En 2014, les laboratoires pharmaceutiques GlaxoSmithKline (GSK) et Novartis avaient troqué des pans d’activité, comme d’autres des vignettes Panini. Le britannique apportait ses médicaments contre le cancer au Suisse en échange des vaccins de Novartis. Une transaction à 21 milliards de dollars (18 milliards d’euros), la plus importante jamais menée par GSK. Et voilà que le géant britannique réalise la seconde plus importante opération de son histoire : il casse sa tirelire afin de regarnir son portefeuille en oncologie, douze ans après ce choix stratégique douteux.

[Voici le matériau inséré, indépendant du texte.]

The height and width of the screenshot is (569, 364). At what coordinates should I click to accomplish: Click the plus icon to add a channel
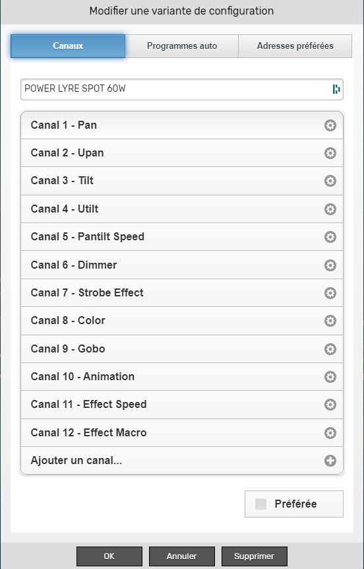[x=330, y=461]
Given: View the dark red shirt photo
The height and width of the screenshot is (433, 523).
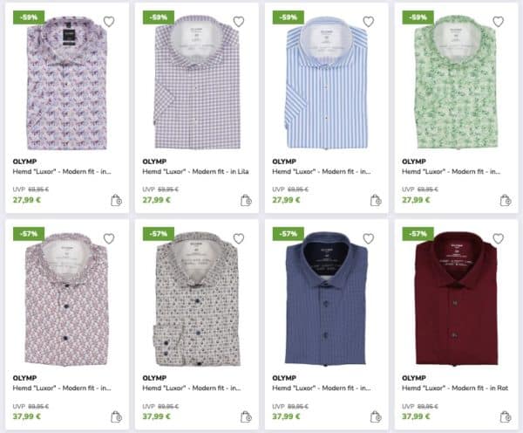Looking at the screenshot, I should tap(455, 301).
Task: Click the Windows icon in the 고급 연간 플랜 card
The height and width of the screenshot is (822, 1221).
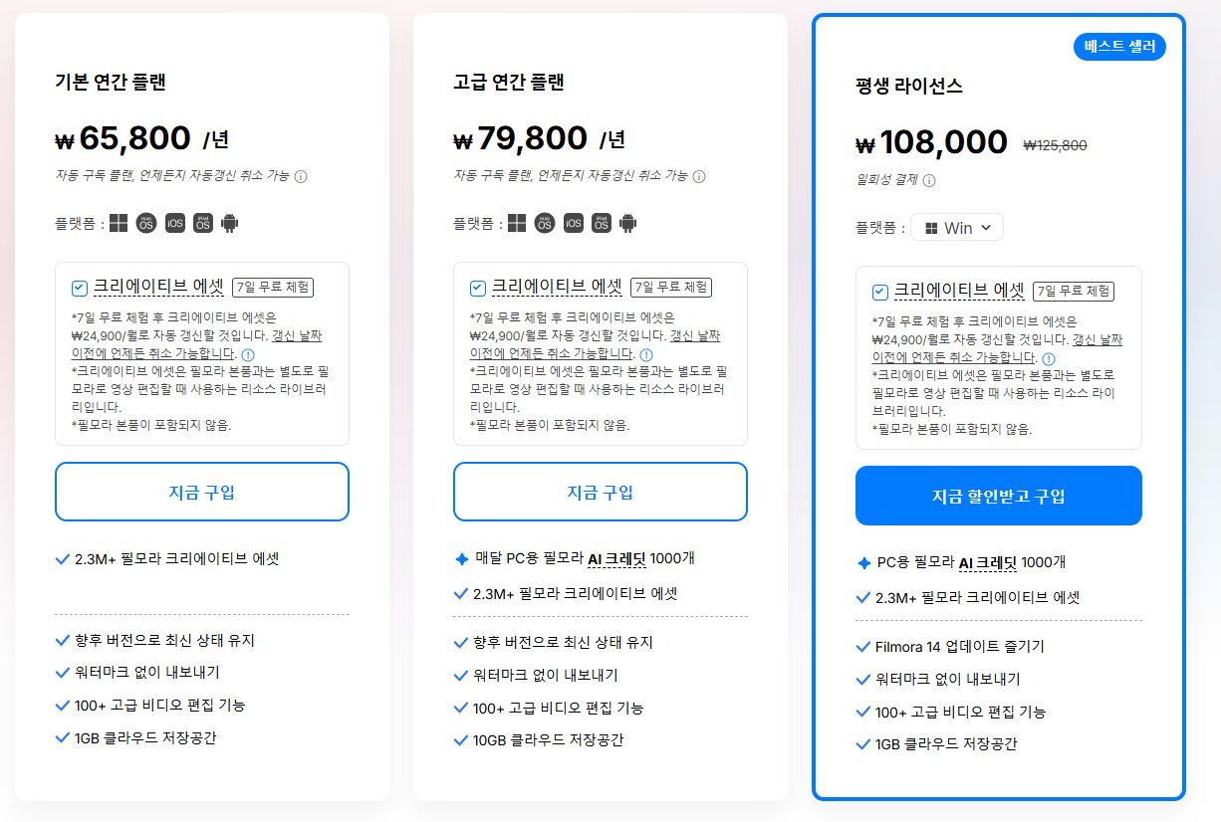Action: pyautogui.click(x=517, y=223)
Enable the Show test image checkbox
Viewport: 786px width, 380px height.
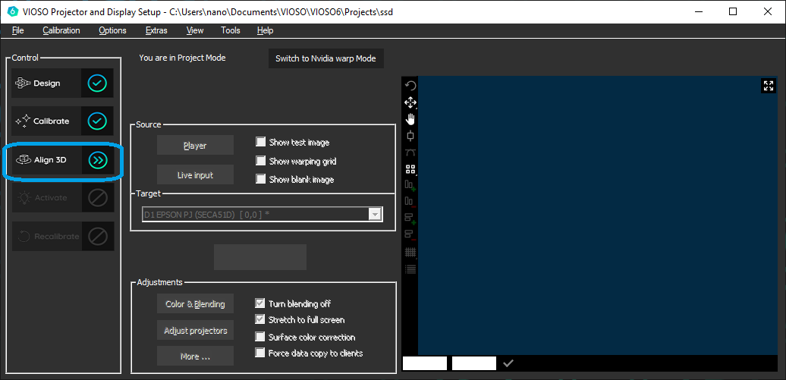[x=261, y=142]
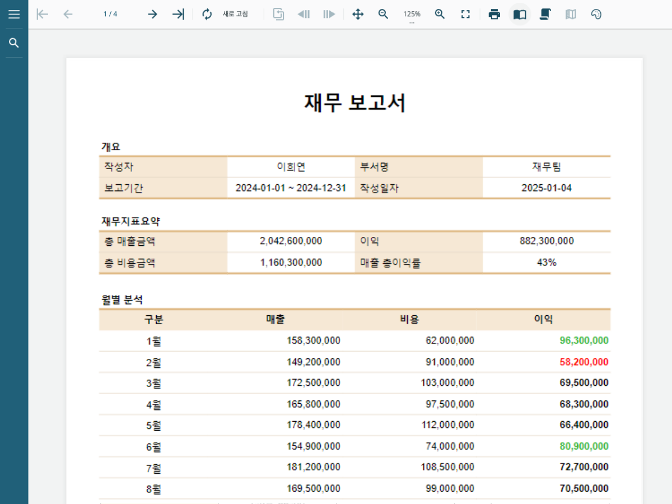This screenshot has height=504, width=672.
Task: Open the hamburger menu in sidebar
Action: pos(14,15)
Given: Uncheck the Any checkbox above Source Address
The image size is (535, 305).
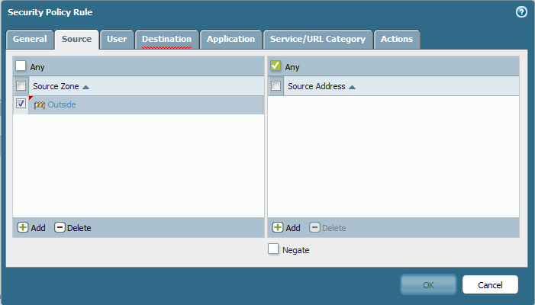Looking at the screenshot, I should point(276,66).
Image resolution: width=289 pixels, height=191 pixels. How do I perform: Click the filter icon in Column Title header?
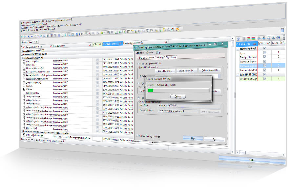(x=255, y=44)
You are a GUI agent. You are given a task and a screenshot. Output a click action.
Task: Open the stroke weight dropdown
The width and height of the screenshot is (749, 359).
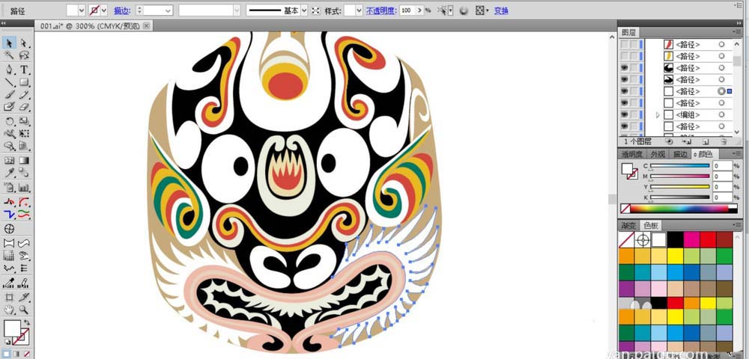pyautogui.click(x=167, y=10)
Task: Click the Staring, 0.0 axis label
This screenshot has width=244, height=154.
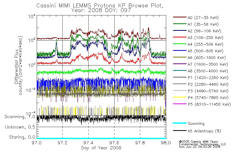Action: click(22, 137)
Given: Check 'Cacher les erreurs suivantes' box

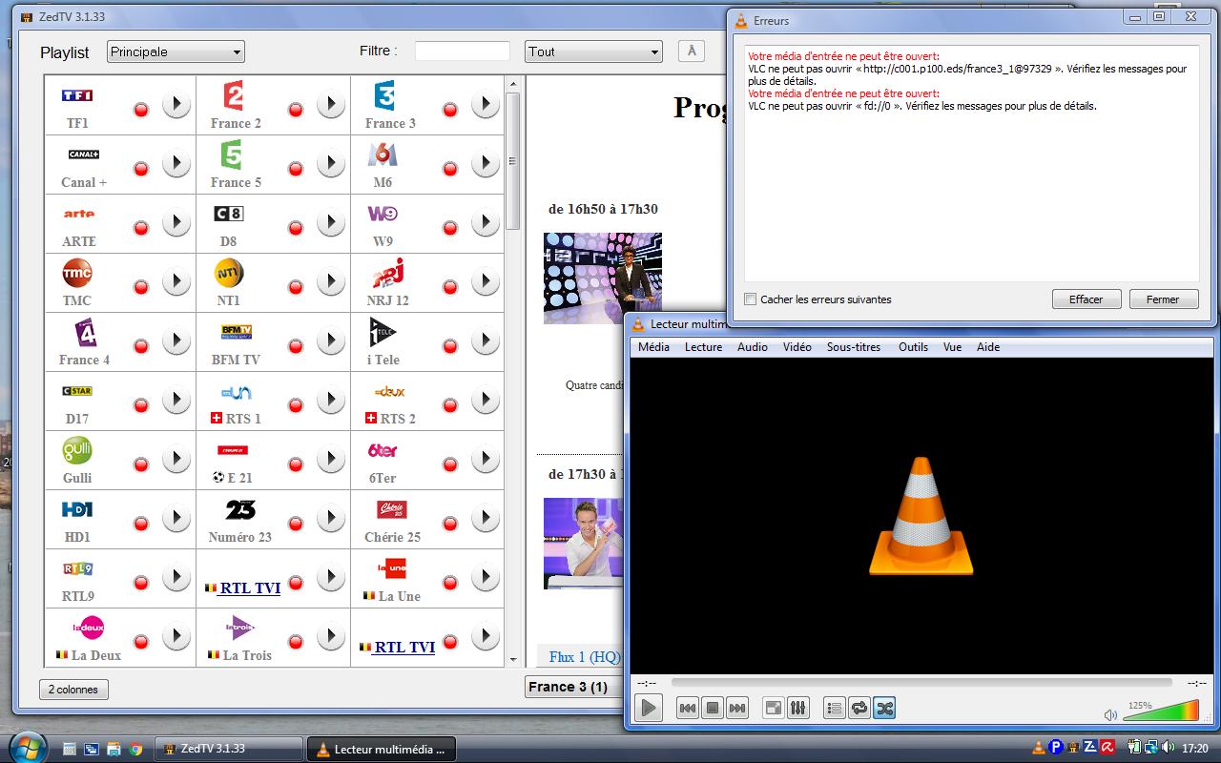Looking at the screenshot, I should [x=751, y=299].
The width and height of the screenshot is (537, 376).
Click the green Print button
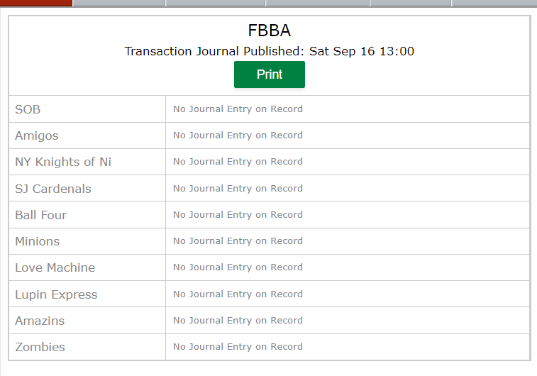pyautogui.click(x=269, y=74)
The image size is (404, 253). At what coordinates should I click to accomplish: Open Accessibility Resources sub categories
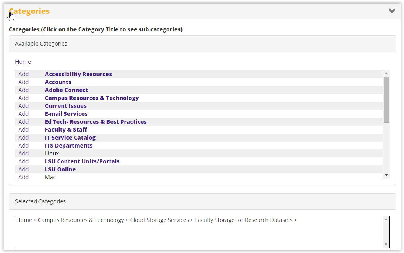coord(78,74)
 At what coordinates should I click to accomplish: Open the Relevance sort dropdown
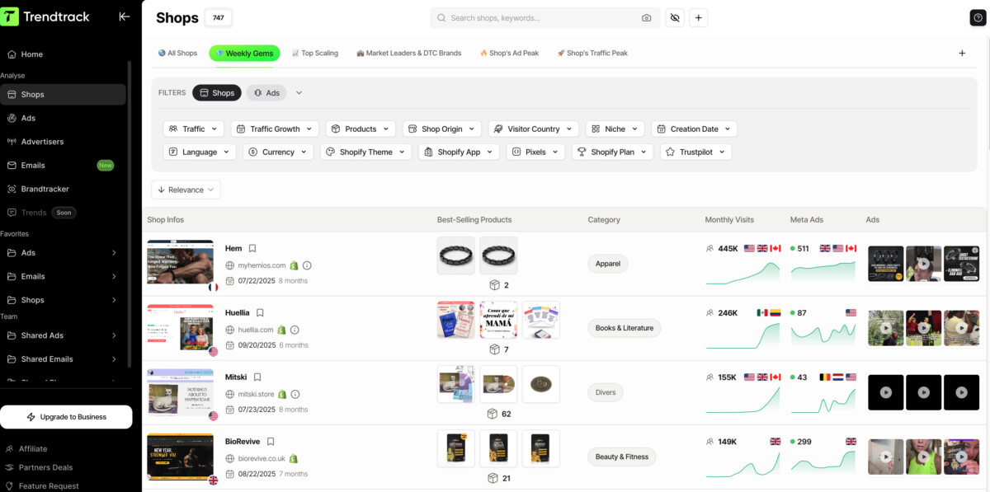[186, 190]
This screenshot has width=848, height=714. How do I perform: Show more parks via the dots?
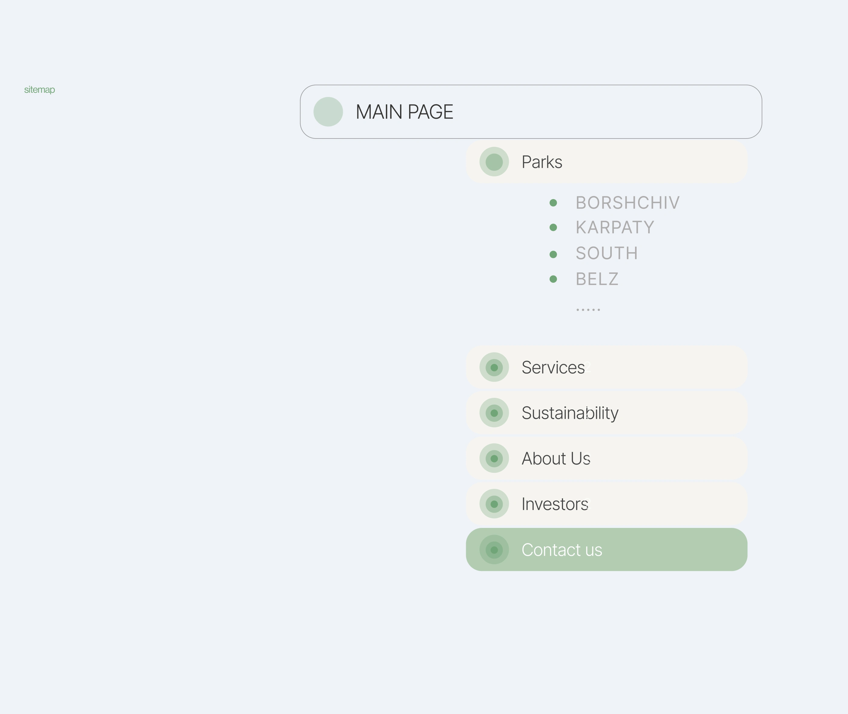tap(588, 310)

GSK a annoncé, mardi 9 juin, un accord visant à mettre la main sur la biotech américaine Nuvalent pour 10,6 milliards de dollars. Une affaire payée 40 % plus cher que son dernier cours de Bourse, afin de récupérer les trois traitements contre le cancer du poumon développés par Nuvalent, dont deux font déjà l’objet d’une demande de mise sur le marché auprès des autorités américaines.

Comme la plupart des grands laboratoires, GSK est confronté à l’expiration des brevets de médicaments vedettes. Son produit phare pour traiter le VIH tombe dans le domaine public à partir de 2028. Il lui faut donc trouver des molécules prometteuses pour compenser les futures pertes de chiffre d’affaires, quitte à les acheter faute de percées majeures dans son portefeuille de produits en développement.